CFE-CMStatistics 2024: Start Registration
View Submission - CFECMStatistics2024
A0701
Title: Halfspace depth as a classification loss: A machine learning viewpoint on statistical data depth Authors:  Arturo Castellanos - Telecom Paris (France) [presenting]
Pavlo Mozharovskyi - LTCI, Telecom Paris, Institut Polytechnique de Paris (France)
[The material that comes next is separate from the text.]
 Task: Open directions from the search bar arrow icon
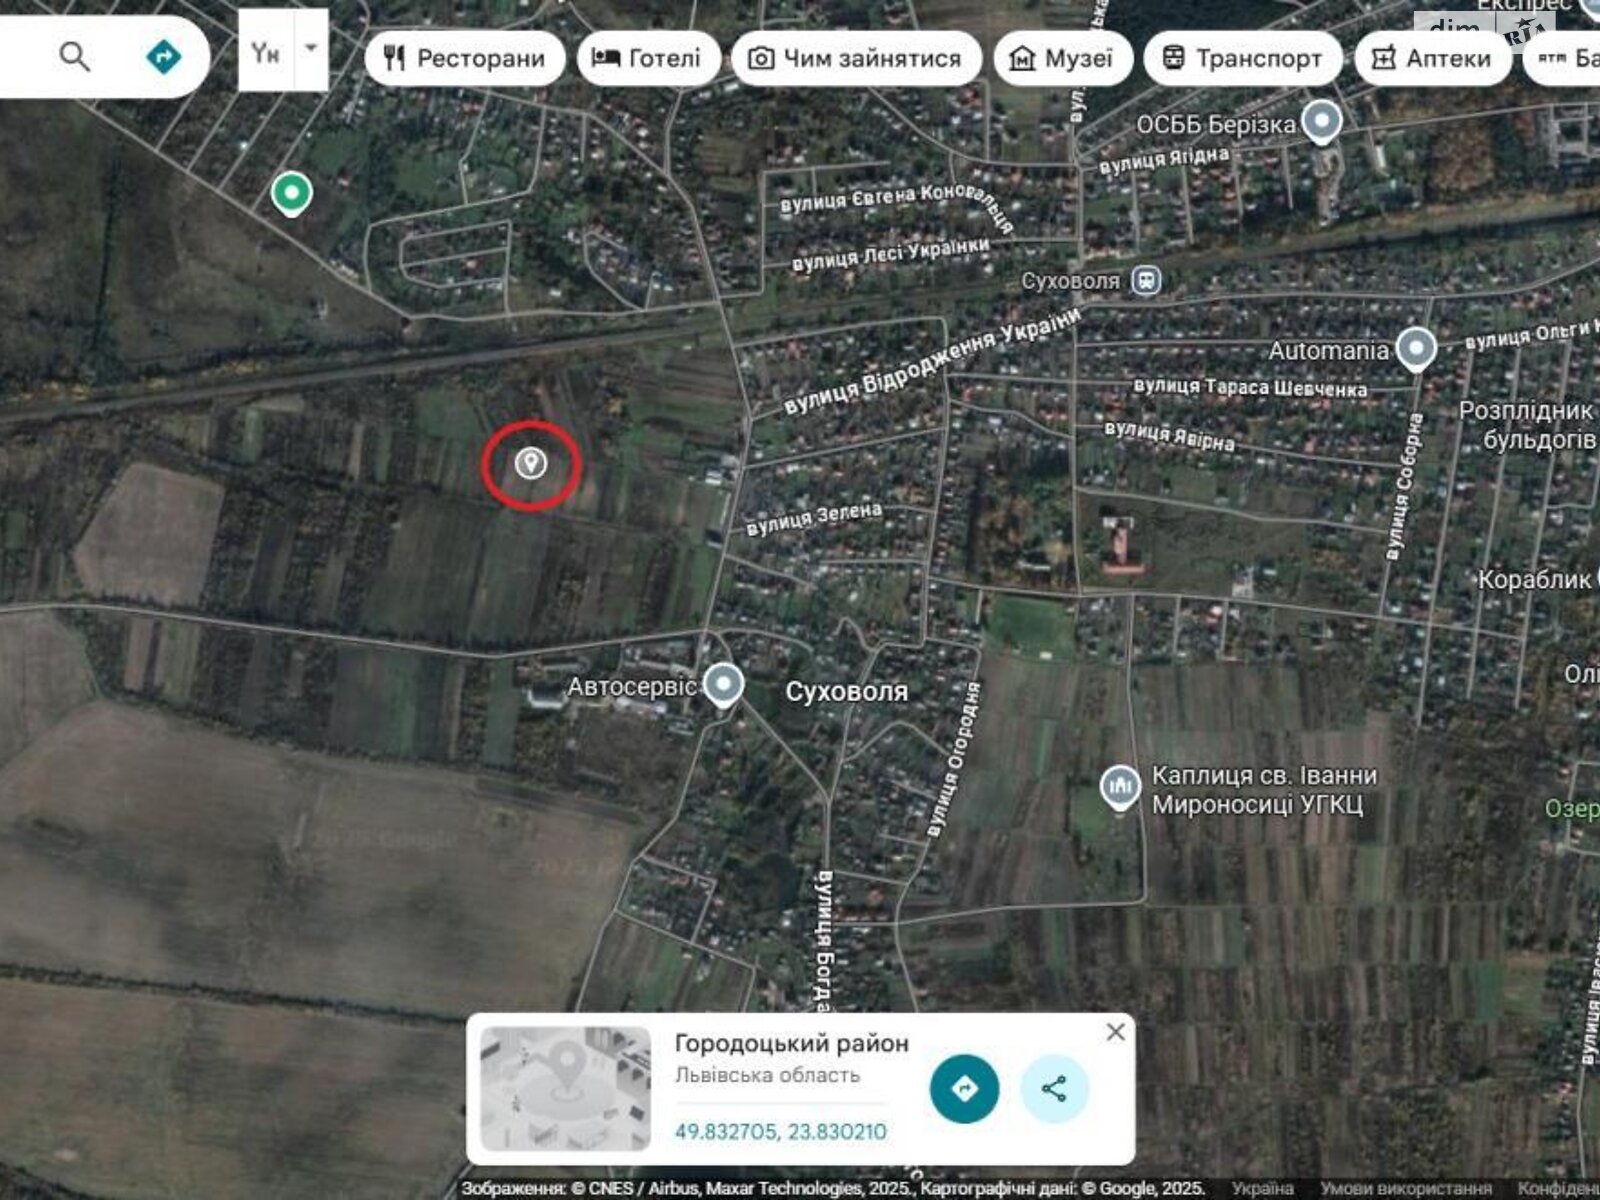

Hicham Janati - Telecom Paris (France)
Abstract: Data depth is a score function that quantifies how deep a point is inside a distribution (or a data set) and has applications in multivariate analysis, anomaly detection, classification, and statistical testing, to name a few. Historically, the very first notion of data depth has been the halfspace depth introduced by John W. Tukey, which generalises the notion of quantile to the multivariate setting. Taking a different angle from the quantile point of view, it is shown that halfspace depth can also be regarded as the minimum loss of a set of classifiers for a specific labelling of the observations. A natural extension proposed is to change to different sets of classifiers, well-known in the machine learning literature, such as support vector machines or neural networks. Properties such as statistical convergence and speed of the optimization programs are naturally inherited from the literature on those classifiers. How theory can help pick the hyperparameters to get the most sensible results is discussed, with supportive simulations and experiments on data.